U.S. Rep. Mark DeSaulnier said he's still working through some of the things he saw on the Jan. 6 attack on the Capitol building in Washington, D.C. by supporters of President Donald Trump.
"I think we came dangerously close to losing American democracy on Wednesday," said DeSaulnier, a Democrat from Concord, during a 50-minute town hall event Tuesday streamed on his Facebook page. "I don't think it could have happened without the President of the United States."
DeSaulnier, whose District 11 includes most of western and central Contra Costa County, said he planned to vote to impeach Trump, likely joining every Democrat in the House of Representatives, and possibly some Republicans, after last week's violent assault on the Capitol that left five people dead and dozens injured.
Before DeSaulnier left to attend a House Committee on Rules meeting and vote to ask Vice President Mike Pence to invoke the 25th Amendment to remove Trump from office, he answered several questions about the assault on the Capitol, about Trump, and about where America goes from here.

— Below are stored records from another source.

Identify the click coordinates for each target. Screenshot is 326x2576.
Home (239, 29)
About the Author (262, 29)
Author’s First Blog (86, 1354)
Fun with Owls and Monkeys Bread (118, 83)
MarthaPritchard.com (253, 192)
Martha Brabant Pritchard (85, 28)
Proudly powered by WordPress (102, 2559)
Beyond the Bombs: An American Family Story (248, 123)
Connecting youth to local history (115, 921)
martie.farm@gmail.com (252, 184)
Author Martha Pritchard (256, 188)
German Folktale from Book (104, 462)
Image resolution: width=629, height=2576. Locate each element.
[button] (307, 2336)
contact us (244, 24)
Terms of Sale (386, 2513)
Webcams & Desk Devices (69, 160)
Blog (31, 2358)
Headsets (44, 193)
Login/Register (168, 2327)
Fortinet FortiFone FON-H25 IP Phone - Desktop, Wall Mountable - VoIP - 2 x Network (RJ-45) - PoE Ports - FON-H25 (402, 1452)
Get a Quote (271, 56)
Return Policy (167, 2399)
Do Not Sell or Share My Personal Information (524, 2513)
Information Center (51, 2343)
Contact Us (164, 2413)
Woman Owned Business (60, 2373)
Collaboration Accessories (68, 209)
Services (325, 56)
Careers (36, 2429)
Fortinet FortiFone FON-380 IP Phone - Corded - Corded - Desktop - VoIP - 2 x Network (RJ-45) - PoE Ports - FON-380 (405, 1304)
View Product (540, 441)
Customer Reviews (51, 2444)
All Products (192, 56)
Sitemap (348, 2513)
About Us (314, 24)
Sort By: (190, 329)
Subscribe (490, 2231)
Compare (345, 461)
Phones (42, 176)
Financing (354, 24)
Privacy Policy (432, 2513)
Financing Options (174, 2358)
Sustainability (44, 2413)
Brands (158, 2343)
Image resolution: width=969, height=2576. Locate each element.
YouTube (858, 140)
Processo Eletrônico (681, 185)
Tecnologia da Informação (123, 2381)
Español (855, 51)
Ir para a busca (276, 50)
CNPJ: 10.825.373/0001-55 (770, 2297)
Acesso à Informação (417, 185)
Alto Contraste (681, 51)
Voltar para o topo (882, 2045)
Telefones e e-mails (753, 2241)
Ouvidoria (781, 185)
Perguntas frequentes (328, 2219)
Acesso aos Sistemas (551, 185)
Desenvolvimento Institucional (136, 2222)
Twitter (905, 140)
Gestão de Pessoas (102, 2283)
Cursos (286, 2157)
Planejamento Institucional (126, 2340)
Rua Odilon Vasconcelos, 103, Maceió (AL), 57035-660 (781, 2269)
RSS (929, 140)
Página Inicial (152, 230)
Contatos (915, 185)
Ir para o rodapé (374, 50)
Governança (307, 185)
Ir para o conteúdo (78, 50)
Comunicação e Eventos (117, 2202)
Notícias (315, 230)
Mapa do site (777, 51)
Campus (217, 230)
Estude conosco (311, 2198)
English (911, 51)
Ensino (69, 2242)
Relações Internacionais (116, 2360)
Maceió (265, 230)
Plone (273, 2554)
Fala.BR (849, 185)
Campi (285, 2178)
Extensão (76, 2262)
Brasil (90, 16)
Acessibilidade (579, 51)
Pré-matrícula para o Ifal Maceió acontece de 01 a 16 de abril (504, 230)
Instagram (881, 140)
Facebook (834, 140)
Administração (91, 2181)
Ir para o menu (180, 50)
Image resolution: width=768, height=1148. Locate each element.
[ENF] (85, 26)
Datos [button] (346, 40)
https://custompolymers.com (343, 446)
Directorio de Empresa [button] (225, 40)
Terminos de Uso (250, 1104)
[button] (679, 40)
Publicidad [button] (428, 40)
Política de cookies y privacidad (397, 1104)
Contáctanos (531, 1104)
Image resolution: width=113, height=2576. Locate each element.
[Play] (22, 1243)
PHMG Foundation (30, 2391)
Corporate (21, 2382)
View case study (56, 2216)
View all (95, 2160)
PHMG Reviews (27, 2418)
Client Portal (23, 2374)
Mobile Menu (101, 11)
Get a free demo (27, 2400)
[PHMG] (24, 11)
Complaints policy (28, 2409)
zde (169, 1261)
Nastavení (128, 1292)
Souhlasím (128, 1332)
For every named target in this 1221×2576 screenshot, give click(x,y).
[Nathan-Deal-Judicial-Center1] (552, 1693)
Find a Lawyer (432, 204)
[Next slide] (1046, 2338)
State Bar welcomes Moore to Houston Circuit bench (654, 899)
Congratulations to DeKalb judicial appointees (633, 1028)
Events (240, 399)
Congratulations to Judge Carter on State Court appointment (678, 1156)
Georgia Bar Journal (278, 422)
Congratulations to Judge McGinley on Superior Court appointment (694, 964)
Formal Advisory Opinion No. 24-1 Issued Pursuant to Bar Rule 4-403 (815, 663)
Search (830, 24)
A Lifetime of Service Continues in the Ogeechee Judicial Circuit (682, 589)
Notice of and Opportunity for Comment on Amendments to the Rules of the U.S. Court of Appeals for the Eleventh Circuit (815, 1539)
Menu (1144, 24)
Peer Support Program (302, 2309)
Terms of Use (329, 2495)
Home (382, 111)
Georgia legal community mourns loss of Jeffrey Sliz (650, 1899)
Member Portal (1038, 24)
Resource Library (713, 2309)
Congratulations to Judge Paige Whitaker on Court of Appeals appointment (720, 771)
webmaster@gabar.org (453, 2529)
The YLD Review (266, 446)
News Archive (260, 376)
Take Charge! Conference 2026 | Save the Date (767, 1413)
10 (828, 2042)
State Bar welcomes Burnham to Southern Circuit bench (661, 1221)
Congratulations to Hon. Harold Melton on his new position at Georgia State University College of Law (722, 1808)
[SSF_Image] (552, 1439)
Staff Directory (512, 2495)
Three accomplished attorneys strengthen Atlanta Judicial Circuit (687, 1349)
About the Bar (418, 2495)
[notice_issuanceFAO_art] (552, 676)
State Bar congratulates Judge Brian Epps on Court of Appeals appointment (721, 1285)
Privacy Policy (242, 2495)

He described being in the Capitol last Wednesday, watching what at first appeared to be a "peaceful march of people (wanting) to express their political views," but changed after a closer look showed many of the marchers were angry.
DeSaulnier said he and other elected officials and staffers were soon told to shelter in place in their offices or wherever they were, and an hour or so later were evacuated from the Capitol to a "safe location" before returning later to complete certifying the Electoral College votes to make Joe Biden the next president.
When a viewer of DeSaulnier's virtual town hall asked if it was in the Democrats' best interests to impeach Trump, even if it is ultimately unsuccessful, DeSaulnier said it's a matter of principle.
"What does it tell future presidents if we don't hold (Trump) accountable?" said DeSaulnier.
DeSaulnier said he believes it's possible the impeachment process could extend past Trump's departure date, which would mean a Democrat-controlled Senate would be taking that vote. But not all experts agree on whether such a vote can take place after the impeachment target is already out of office, as no court has definitively ruled on that.
Answering a question about dealing with the political "radicalization" of segments of the American population, be it right- or left-leaning, DeSaulnier said the seeds of radicalization will always be lurking unless this nation solves its deep-seated racism and economic inequality issues. This past summer's Black Lives Matter protests and unrest are a manifestation of this, DeSaulnier said.
As for economic inequality, "The concentration of wealth is perverse in this country, and we've known for a long time that this would be a problem," he said.